When navigating uncertainty, finding the right market is everything
Meeting global oil demand will continue to require offshore oil and gas resources. While shale, onshore and renewable energy sources fight for market share, the global offshore industry has responded by re-thinking ‘business-as-usual’. Costs are coming down, rewarding the industry with a wave of new projects to be tested on.

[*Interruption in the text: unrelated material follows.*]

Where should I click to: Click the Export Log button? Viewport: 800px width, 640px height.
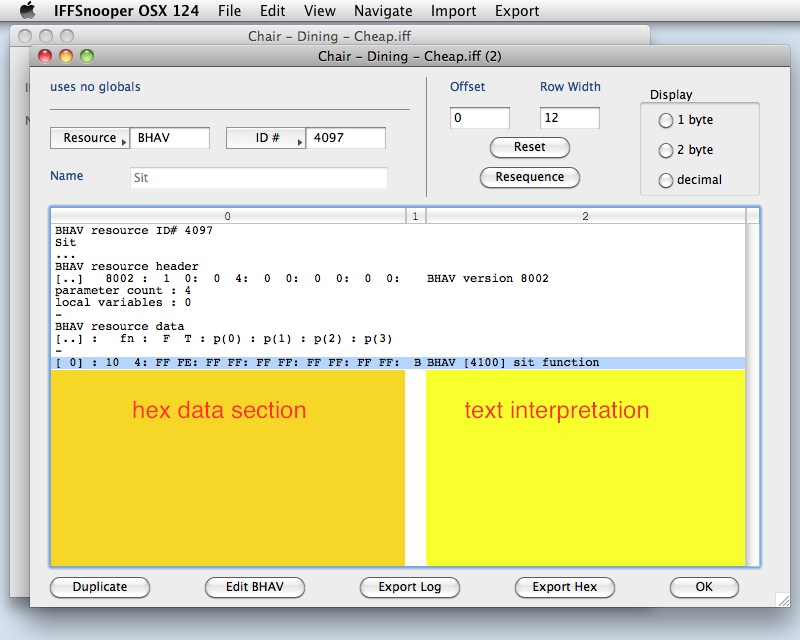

Offshore sanctioning looks to build on 2019’s success
This past year saw a wave of offshore sanctioning activity. After Chevron and partner Total sanctioned the Anchor project in the deepwater US Gulf of Mexico, offshore commitments crossed the $100 billion mark in 2019 (Rystad Energy’s Project Sanctioning Report). This was an increase of more than $25 billion compared to 2014, and these commitments are expected to rise even further in 2020. Nearly $60 billion of the expected greenfield commitments this year are for fields with breakeven oil prices below $40 per barrel. However, close to $55 billion worth of projects have breakeven oil prices above $40 per barrel. Despite current engineering efforts supporting the timing of these funding decisions, the ability of the oil and gas companies’ project teams to further reduce costs will greatly influence the number of actual commitments in 2020 and beyond.

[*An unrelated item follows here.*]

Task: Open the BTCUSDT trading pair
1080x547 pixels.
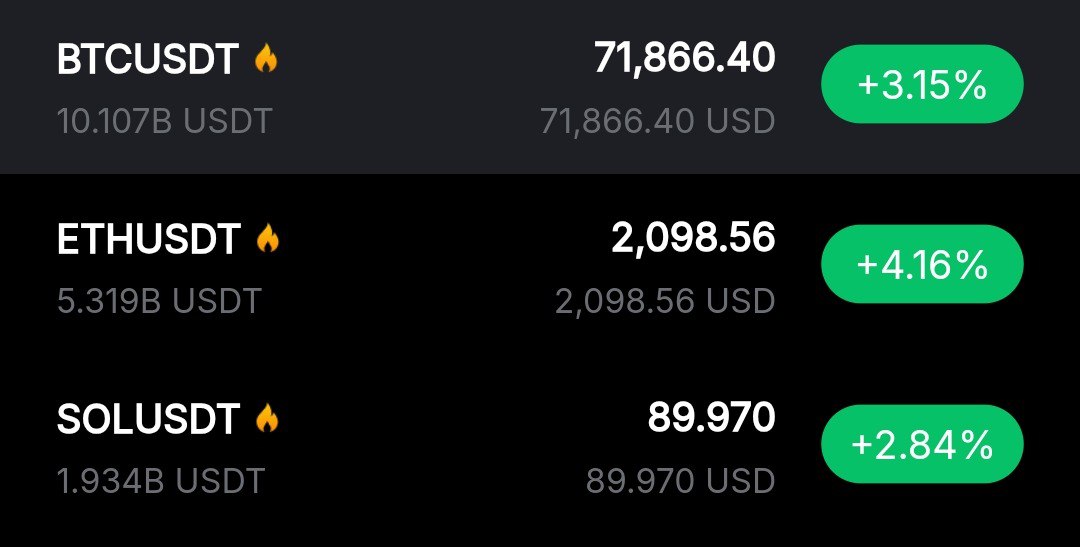Action: (x=147, y=60)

Heated FPSO market will test service industry’s capacity
Riding this offshore wave of sanctioning, the floating production, storage and offloading (FPSO) market had a strong year in 2019, with 13 contracts awarded. According to Rystad Energy’s Global FPSO Report, Modec was the most aggressive FPSO contractor, capturing four of those 13 contracts. The large number of awards has swelled the global backlog of FPSOs under construction or on order to 28 vessels, only two of which will start producing in 2020 (Petrobras’ P-70 and Yinson’s Allan). The remaining 26 vessels are expected to reach first oil between 2021 and 2025, with the bulk of projects forecast to start producing in 2023. As contractors get to work to bring all these new units on stream, clients may face longer lead times or higher prices for future projects, as the industry’s capacity to take on new assignments shrinks.
Subsea collaboration is gaining momentum
Integrated subsea contracts also showed strong growth in 2019, with a record-high of 150+ subsea trees awarded under such deals. This is in stark contrast to the mere seven subsea trees that were handed out using integrated contracts in 2016, when the concept was initially adopted. Integrated contracts – where service providers often partner with each other to provide the full subsea scope, covering subsea production systems (SPS) as well as subsea umbilicals, risers and flowlines (SURF) – have become increasingly popular over the past four years.
Integrated contracts initially gained popularity in the North Sea and the US Gulf of Mexico, but have more recently been gaining traction globally. Australia has now emerged as the third-largest hub for integrated contracts, where three subsea field development projects – Julimar, Pyxis and Ichthys Phase 2 – were all awarded using this contract strategy. Interestingly, the largest integrated subsea contract awarded to date, Total’s Area 1 project in Mozambique, was awarded outside of the three main hubs. With several subsea awards set to be handed out in 2020, it will be interesting to monitor where the integrated contracts trend will evolve to.
Operational changes are cutting costs
Operational production costs in the oil and gas industry have fallen across the globe. Rystad Energy’s Cost Benchmarking Report shows the United Kingdom emerging as a cost-cutting powerhouse among global offshore regions. Fields in the UK have seen increasing production, changing rotation cycles, the closing of older fields and lower salaries, which all contribute to the reduced cost levels. A majority of UK offshore operators switched from two-week to three-week personnel rotations in 2015-2016, generating salary and logistics savings by reducing the number of flights required to shuttle personnel to and from offshore facilities. Still, despite this significant decrease in operational costs, the UK exhibits the highest opex per boe of all major offshore regions due to smaller field size, a fragmented operator landscape, a more mature continental shelf, and a higher number of personnel on board (POB) per produced barrel.
Continuing to be cost conscious will help the industry stay competitive with other energy sources. This will enable operators to fund more work, and prolong the current up-cycle of offshore commitments.